# Directions for this task
Replace "How do I perform" with "How can I do" in everything from the line containing "0-6 km readout?" down to the line containing "click(x=28, y=430)", and give only those lines back with nothing else changed.

Items from a dataset:
::::

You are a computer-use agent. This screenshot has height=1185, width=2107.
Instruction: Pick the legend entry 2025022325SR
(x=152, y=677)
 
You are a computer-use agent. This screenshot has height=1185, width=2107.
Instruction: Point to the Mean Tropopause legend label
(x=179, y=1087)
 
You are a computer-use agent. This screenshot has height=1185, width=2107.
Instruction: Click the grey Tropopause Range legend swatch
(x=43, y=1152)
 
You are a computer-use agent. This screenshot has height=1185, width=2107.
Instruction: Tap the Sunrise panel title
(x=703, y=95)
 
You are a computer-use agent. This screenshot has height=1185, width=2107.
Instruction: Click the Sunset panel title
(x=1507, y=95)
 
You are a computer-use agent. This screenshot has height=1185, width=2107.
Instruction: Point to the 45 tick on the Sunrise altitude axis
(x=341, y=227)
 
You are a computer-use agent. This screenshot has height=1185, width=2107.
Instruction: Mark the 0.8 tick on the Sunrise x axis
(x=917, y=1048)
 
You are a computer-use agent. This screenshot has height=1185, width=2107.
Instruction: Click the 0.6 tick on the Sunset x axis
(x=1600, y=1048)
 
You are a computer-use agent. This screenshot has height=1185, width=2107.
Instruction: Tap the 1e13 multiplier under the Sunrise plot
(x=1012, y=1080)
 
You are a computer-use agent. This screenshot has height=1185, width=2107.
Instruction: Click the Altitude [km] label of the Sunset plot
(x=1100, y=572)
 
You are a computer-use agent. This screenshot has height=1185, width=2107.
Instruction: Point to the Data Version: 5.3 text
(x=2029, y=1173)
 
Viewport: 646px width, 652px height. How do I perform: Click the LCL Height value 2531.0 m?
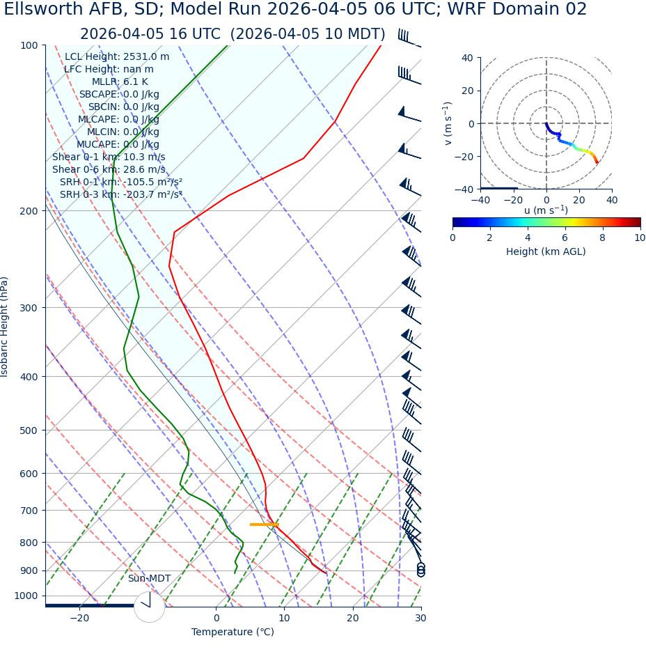click(x=146, y=57)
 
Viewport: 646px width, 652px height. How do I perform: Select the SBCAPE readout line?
click(x=119, y=95)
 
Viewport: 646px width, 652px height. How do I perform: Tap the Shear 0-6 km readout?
click(x=109, y=170)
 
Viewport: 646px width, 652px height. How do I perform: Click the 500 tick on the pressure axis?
click(x=28, y=430)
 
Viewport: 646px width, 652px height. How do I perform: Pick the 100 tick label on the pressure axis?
click(x=28, y=45)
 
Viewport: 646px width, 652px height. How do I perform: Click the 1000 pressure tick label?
click(x=25, y=596)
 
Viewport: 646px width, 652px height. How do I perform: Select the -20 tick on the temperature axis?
click(x=79, y=618)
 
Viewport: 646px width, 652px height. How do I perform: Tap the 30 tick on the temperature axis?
click(x=420, y=618)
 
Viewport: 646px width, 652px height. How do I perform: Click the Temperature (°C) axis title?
click(x=233, y=632)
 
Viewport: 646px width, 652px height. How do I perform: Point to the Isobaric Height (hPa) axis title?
click(x=5, y=327)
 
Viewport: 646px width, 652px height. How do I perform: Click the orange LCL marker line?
click(x=264, y=525)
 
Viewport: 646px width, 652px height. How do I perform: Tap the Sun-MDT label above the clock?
click(x=149, y=579)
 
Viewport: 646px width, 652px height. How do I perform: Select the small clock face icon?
click(x=149, y=607)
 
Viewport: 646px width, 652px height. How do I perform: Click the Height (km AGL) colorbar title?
click(x=546, y=251)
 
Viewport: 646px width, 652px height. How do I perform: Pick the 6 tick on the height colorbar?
click(x=565, y=238)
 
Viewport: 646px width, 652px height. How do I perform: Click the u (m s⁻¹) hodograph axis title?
click(x=546, y=210)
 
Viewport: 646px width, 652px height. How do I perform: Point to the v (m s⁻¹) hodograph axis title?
click(x=448, y=123)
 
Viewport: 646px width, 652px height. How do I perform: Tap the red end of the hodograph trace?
click(x=597, y=162)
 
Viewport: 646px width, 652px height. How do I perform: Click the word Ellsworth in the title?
click(x=42, y=10)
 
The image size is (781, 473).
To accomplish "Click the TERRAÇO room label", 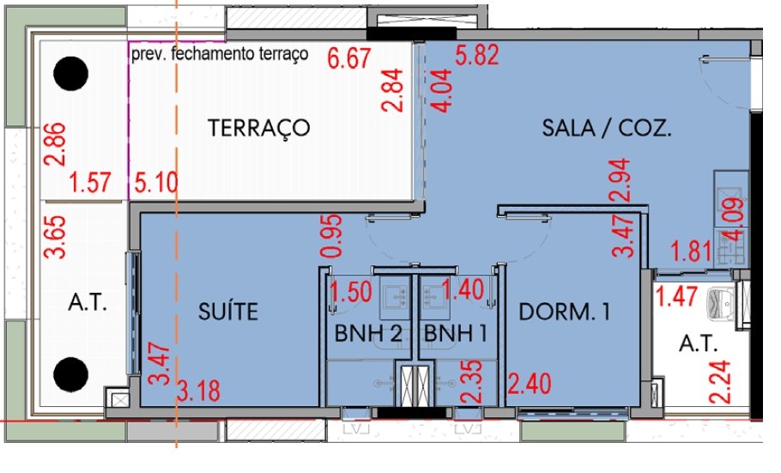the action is coord(258,128).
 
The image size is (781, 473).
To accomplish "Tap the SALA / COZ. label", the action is coord(607,128).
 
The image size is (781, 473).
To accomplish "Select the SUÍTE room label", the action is coord(228,311).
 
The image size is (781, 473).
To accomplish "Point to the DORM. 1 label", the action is coord(565,312).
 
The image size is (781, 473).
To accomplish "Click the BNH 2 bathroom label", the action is coord(368,333).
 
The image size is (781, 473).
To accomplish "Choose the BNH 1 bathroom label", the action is coord(455,333).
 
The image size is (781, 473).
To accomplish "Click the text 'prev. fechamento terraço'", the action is coord(220,54).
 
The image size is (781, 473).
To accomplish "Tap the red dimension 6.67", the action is coord(349,58).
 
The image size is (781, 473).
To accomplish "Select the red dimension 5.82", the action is coord(476,54).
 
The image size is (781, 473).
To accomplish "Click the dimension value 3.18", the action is coord(199,391).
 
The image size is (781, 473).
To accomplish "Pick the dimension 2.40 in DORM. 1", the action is coord(530,384).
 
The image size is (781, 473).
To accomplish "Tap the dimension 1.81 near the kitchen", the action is coord(691,251).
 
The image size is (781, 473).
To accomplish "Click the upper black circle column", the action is coord(70,74).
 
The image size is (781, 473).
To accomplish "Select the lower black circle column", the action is coord(70,374).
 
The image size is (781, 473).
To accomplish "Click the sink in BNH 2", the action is coord(395,298).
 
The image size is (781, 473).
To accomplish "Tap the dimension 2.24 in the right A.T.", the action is coord(720,381).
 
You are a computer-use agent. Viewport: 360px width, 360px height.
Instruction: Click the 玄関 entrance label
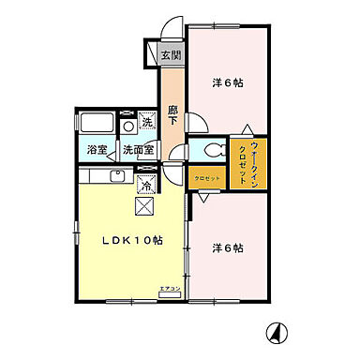coord(172,55)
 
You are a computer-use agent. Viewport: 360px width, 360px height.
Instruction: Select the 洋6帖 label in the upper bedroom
coord(227,83)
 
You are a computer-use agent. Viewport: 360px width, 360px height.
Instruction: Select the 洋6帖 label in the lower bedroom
coord(227,248)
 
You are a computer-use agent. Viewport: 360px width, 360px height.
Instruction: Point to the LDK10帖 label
coord(132,239)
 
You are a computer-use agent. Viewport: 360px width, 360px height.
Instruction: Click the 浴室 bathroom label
coord(97,150)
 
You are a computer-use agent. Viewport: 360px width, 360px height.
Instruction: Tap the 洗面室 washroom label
coord(137,150)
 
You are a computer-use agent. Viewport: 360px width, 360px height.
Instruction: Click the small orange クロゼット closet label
coord(207,177)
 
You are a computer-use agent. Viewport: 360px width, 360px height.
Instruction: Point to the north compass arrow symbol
coord(278,332)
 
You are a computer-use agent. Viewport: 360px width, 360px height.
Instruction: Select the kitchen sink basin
coord(116,175)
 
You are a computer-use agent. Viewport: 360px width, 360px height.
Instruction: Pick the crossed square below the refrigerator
coord(145,208)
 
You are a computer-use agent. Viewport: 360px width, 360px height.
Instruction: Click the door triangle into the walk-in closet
coord(248,129)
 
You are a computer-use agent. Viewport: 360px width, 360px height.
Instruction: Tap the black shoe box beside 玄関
coord(151,55)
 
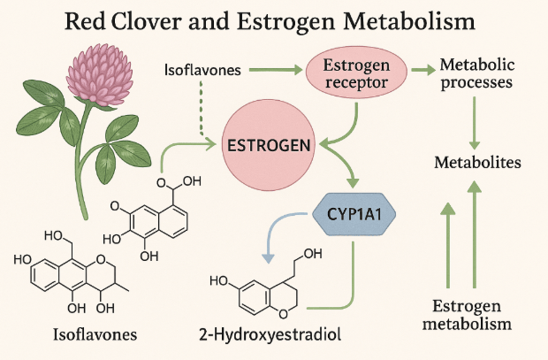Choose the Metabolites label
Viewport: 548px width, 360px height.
click(476, 163)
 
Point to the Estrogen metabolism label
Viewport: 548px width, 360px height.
click(472, 315)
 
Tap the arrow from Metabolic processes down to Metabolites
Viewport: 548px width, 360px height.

::::

# Complete response
Viewport: 646px width, 652px height. How can I do: Tap the Shear 0-6 km readout?
click(x=109, y=170)
 
Viewport: 646px width, 652px height. How can I do: Click the 500 tick on the pressure axis?
click(x=28, y=430)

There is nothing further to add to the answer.